### Records for this exercise

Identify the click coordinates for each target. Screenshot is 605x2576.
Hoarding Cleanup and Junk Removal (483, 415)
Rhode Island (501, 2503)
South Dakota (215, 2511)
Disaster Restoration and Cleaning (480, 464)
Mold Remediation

### Goal of the exercise
Your answer must be the lines from the one that contains "Rhode Island (501, 2503)" through the last line of the entries above, copied exactly, with no other lines.

### Worked solution
Rhode Island (501, 2503)
South Dakota (215, 2511)
Disaster Restoration and Cleaning (480, 464)
Mold Remediation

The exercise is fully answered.